37 L A B T O M A R K E T Optimizing Ideas Generated from Crowdsourcing Contests Crowdsourcing contests that allow firms to seek ideas from external contributors (“solvers”) to address their problems are growing in popularity. Yet solvers’ relationships with firms and peers within the crowd can be complex. To better understand the dynamics at work, Prof. Tat Koon KOH (Information Systems, Business Statistics and Operations Management) studied how solvers use feedback on their ideas and the behaviors involved. The research also proposed a feedback evaluation mechanism designed to encourage solvers to behave more optimally for firms in the critical aspect of idea quality, enabling companies to better benefit from the wisdom of the crowd. HUMANITIES AND SOCIAL SCIENCE Bridging Cultures Through Literature In Transpatial Modernity: Chinese Cultural Encounters with Russia via Japan (1880–1930) , Prof.
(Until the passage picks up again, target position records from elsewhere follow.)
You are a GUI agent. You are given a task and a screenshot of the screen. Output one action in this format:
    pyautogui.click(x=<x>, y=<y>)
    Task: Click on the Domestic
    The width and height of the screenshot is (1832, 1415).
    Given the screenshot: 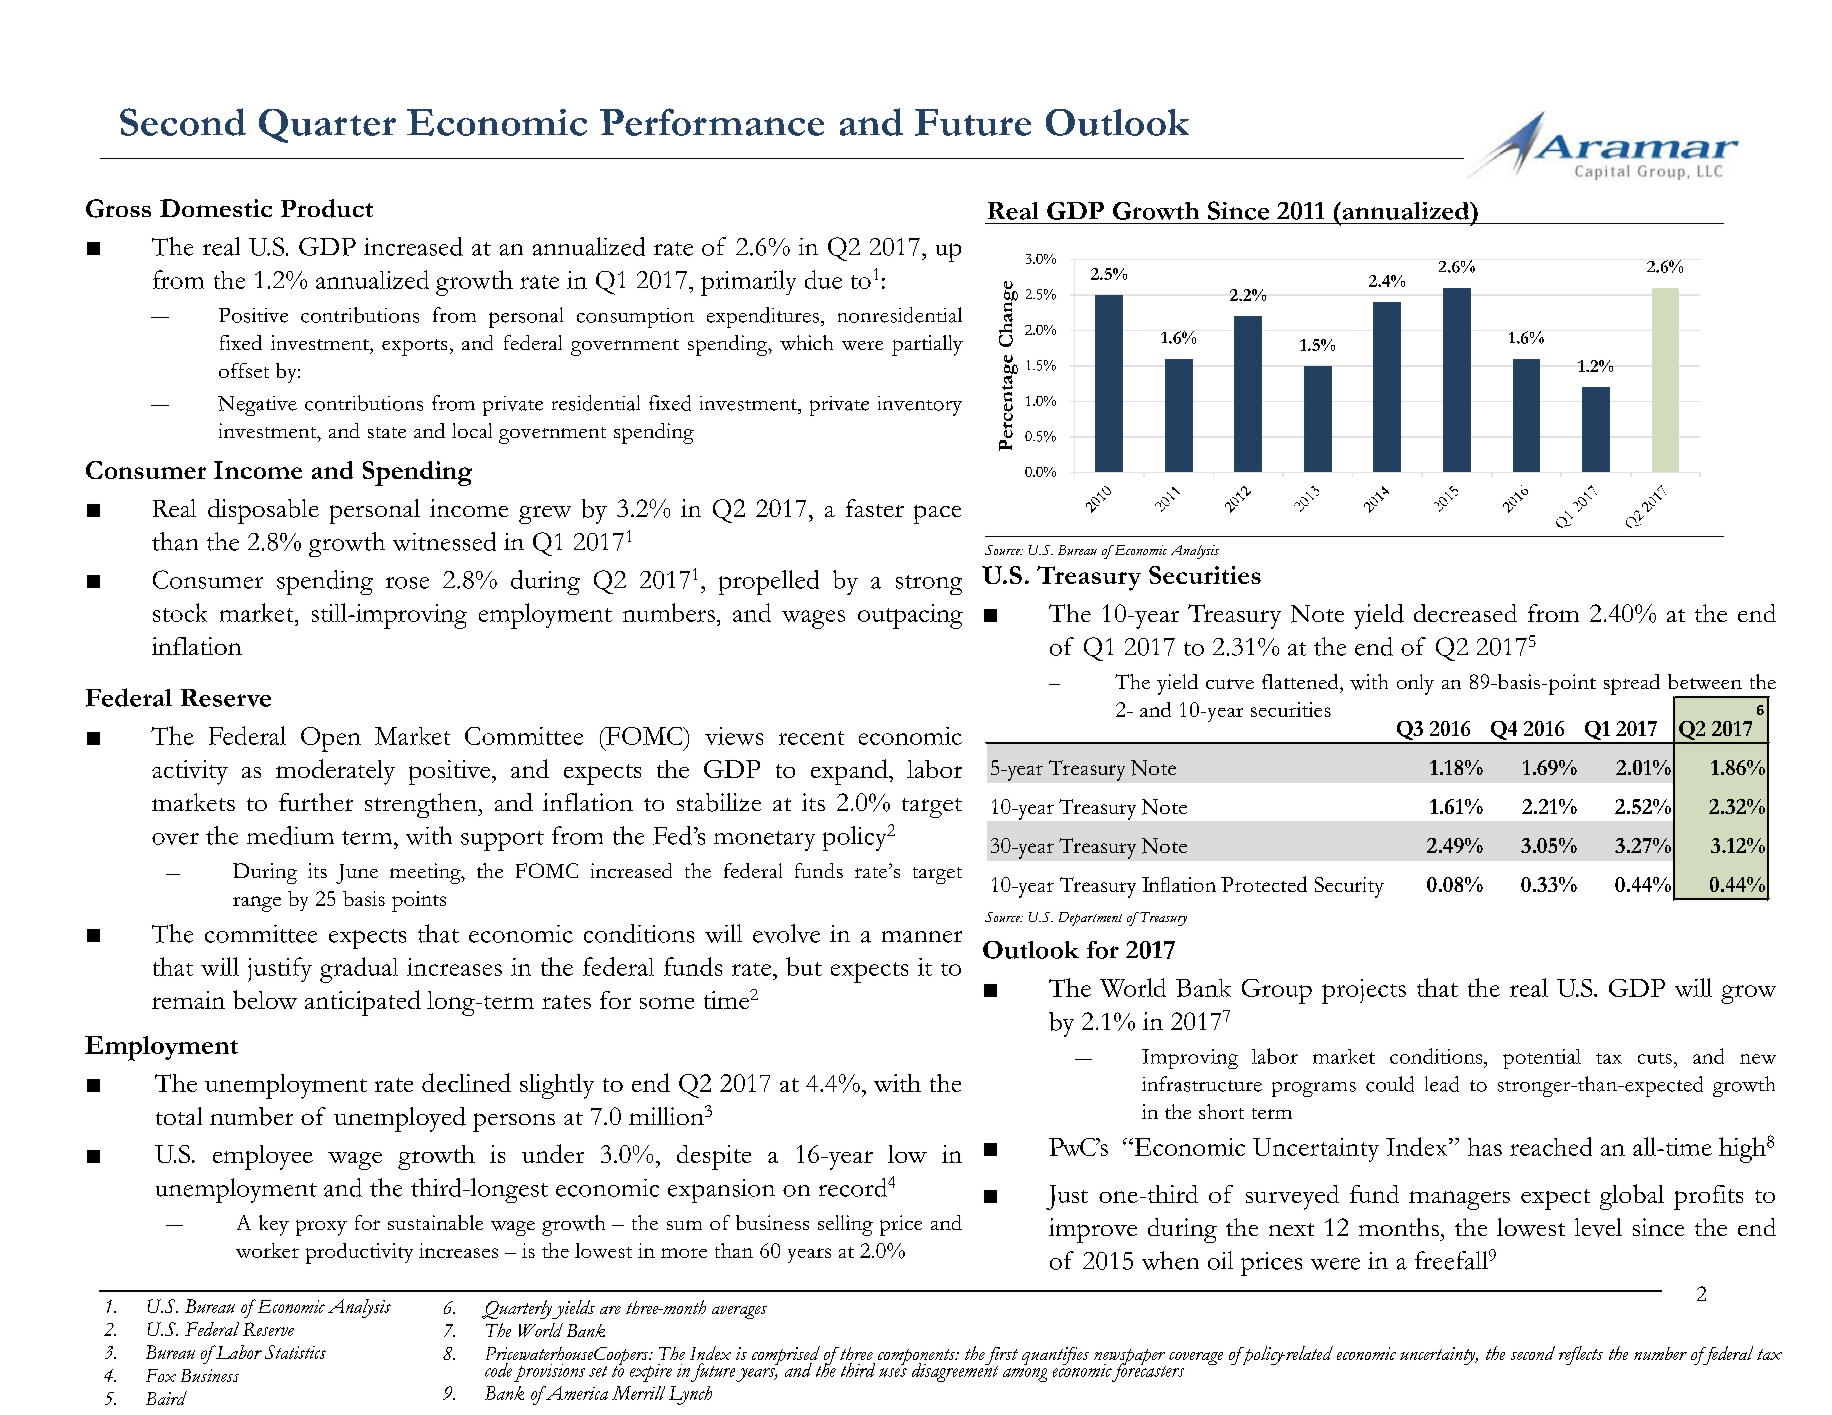 What is the action you would take?
    pyautogui.click(x=216, y=208)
MA Xiaolu (Humanities) explores the relationship between Chinese, Japanese, and Russian literature in the early 20th century. The monograph traces how tropes from Russian literature entered Chinese literature via the writings of Japanese authors, providing pioneering in-depth insights into East Asian cultural exchange and modernity. The monograph received an Honorable Mention in the Anna Balakian Prize awarded by the International Comparative Literature Association, the premier global scholarly association for researchers in comparative literature. Charting Love and Societal Relations in China Prof. WU Shengqing (Humanities) and Prof. HOU Yue (Social Science) spent 2024–25 in the U.S. after gaining prestigious fellowships. Supported by the Luce East Asia Fellowship at the National Humanities Center, Prof. Wu worked on her next book, Reconfiguring Intimacy: Touch and Modern Love in China . Her research provides fresh perspectives on how transnational flows of text and images “reinvented” romantic love. Prof. Hou became one of six W. Glenn Campbell and Rita Ricardo-Campbell National Fellows at Stanford University’s Hoover Institution, selected from applicants worldwide. She progressed on her next book project, focusing on how governments and businesses in China collaborate to provide public services.